→ Task instructions
Repeat each entry in the data, exactly.

(Collected data)
━━━

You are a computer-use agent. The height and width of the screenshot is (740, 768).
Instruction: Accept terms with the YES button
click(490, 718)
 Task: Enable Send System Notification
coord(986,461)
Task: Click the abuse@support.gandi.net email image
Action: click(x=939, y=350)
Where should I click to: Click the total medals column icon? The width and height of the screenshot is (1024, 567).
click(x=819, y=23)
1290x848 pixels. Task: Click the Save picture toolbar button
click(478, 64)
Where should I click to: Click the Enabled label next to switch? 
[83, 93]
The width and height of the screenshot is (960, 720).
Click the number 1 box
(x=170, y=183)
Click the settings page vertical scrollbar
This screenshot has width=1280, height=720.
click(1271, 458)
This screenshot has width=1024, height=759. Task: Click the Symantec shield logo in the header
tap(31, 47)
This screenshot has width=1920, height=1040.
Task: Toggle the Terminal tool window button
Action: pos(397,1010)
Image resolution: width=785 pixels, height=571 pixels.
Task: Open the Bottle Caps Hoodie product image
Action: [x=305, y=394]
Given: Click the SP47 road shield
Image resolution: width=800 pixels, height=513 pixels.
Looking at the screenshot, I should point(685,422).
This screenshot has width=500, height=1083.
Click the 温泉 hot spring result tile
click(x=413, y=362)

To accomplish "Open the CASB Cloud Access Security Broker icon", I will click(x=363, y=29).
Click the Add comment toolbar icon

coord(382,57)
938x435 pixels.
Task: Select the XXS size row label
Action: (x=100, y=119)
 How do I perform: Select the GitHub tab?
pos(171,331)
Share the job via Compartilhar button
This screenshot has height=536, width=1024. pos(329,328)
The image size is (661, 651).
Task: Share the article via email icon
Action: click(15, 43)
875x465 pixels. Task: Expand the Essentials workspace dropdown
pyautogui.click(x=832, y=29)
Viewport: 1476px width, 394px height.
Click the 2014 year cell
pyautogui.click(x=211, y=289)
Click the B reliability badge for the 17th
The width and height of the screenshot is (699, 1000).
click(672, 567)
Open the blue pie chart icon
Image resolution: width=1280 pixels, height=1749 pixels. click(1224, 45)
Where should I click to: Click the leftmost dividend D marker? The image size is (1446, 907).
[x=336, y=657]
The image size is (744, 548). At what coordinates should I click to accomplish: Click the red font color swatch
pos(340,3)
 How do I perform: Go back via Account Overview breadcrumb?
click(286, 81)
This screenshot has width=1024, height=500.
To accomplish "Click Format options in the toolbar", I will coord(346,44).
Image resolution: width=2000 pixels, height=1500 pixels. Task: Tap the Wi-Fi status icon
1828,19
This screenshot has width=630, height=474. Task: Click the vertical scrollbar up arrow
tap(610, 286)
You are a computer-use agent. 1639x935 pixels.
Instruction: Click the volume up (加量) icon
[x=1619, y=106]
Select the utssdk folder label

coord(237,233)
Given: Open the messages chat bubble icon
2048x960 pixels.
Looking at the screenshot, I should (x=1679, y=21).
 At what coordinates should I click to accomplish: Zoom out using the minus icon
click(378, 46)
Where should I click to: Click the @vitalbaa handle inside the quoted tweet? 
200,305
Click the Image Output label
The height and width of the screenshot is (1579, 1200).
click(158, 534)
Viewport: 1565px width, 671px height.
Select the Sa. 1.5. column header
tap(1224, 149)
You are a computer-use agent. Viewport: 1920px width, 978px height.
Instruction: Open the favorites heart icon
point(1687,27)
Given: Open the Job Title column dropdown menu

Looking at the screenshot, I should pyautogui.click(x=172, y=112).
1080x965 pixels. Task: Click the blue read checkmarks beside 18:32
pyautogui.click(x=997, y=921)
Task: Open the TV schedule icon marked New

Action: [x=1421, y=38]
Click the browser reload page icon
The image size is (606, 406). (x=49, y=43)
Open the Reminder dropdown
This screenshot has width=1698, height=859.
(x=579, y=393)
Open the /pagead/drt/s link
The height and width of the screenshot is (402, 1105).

━━━

→ Task result
You are a computer-use agent. The height and width of the screenshot is (740, 768).
Instruction: Accept terms with the YES button
click(490, 718)
 Task: Enable Send System Notification
coord(986,461)
Task: Click the abuse@support.gandi.net email image
Action: click(x=939, y=350)
Where should I click to: Click the total medals column icon? The width and height of the screenshot is (1024, 567).
click(x=819, y=23)
1290x848 pixels. Task: Click the Save picture toolbar button
click(478, 64)
Where should I click to: Click the Enabled label next to switch? 
[83, 93]
The width and height of the screenshot is (960, 720).
Click the number 1 box
(x=170, y=183)
Click the settings page vertical scrollbar
This screenshot has width=1280, height=720.
click(1271, 458)
This screenshot has width=1024, height=759. Task: Click the Symantec shield logo in the header
tap(31, 47)
This screenshot has width=1920, height=1040.
Task: Toggle the Terminal tool window button
Action: pos(397,1010)
Image resolution: width=785 pixels, height=571 pixels.
Task: Open the Bottle Caps Hoodie product image
Action: [x=305, y=394]
Given: Click the SP47 road shield
Image resolution: width=800 pixels, height=513 pixels.
Looking at the screenshot, I should point(685,422).
This screenshot has width=500, height=1083.
Click the 温泉 hot spring result tile
click(x=413, y=362)

To accomplish "Open the CASB Cloud Access Security Broker icon", I will click(x=363, y=29).
Click the Add comment toolbar icon

coord(382,57)
938x435 pixels.
Task: Select the XXS size row label
Action: (x=100, y=119)
 How do I perform: Select the GitHub tab?
pos(171,331)
Share the job via Compartilhar button
This screenshot has height=536, width=1024. pos(329,328)
The image size is (661, 651).
Task: Share the article via email icon
Action: click(15, 43)
875x465 pixels. Task: Expand the Essentials workspace dropdown
pyautogui.click(x=832, y=29)
Viewport: 1476px width, 394px height.
Click the 2014 year cell
pyautogui.click(x=211, y=289)
Click the B reliability badge for the 17th
The width and height of the screenshot is (699, 1000).
click(672, 567)
Open the blue pie chart icon
Image resolution: width=1280 pixels, height=1749 pixels. click(1224, 45)
Where should I click to: Click the leftmost dividend D marker? The image size is (1446, 907).
[x=336, y=657]
The image size is (744, 548). At what coordinates should I click to accomplish: Click the red font color swatch
pos(340,3)
 How do I perform: Go back via Account Overview breadcrumb?
click(286, 81)
This screenshot has width=1024, height=500.
To accomplish "Click Format options in the toolbar", I will coord(346,44).
Image resolution: width=2000 pixels, height=1500 pixels. Task: Tap the Wi-Fi status icon
1828,19
This screenshot has width=630, height=474. Task: Click the vertical scrollbar up arrow
tap(610, 286)
You are a computer-use agent. 1639x935 pixels.
Instruction: Click the volume up (加量) icon
[x=1619, y=106]
Select the utssdk folder label

coord(237,233)
Given: Open the messages chat bubble icon
2048x960 pixels.
Looking at the screenshot, I should (x=1679, y=21).
 At what coordinates should I click to accomplish: Zoom out using the minus icon
click(378, 46)
Where should I click to: Click the @vitalbaa handle inside the quoted tweet? 
200,305
Click the Image Output label
The height and width of the screenshot is (1579, 1200).
click(158, 534)
Viewport: 1565px width, 671px height.
Select the Sa. 1.5. column header
tap(1224, 149)
You are a computer-use agent. Viewport: 1920px width, 978px height.
Instruction: Open the favorites heart icon
point(1687,27)
Given: Open the Job Title column dropdown menu

Looking at the screenshot, I should pyautogui.click(x=172, y=112).
1080x965 pixels. Task: Click the blue read checkmarks beside 18:32
pyautogui.click(x=997, y=921)
Task: Open the TV schedule icon marked New

Action: [x=1421, y=38]
Click the browser reload page icon
The image size is (606, 406). (x=49, y=43)
Open the Reminder dropdown
This screenshot has width=1698, height=859.
(x=579, y=393)
Open the /pagead/drt/s link
The height and width of the screenshot is (402, 1105).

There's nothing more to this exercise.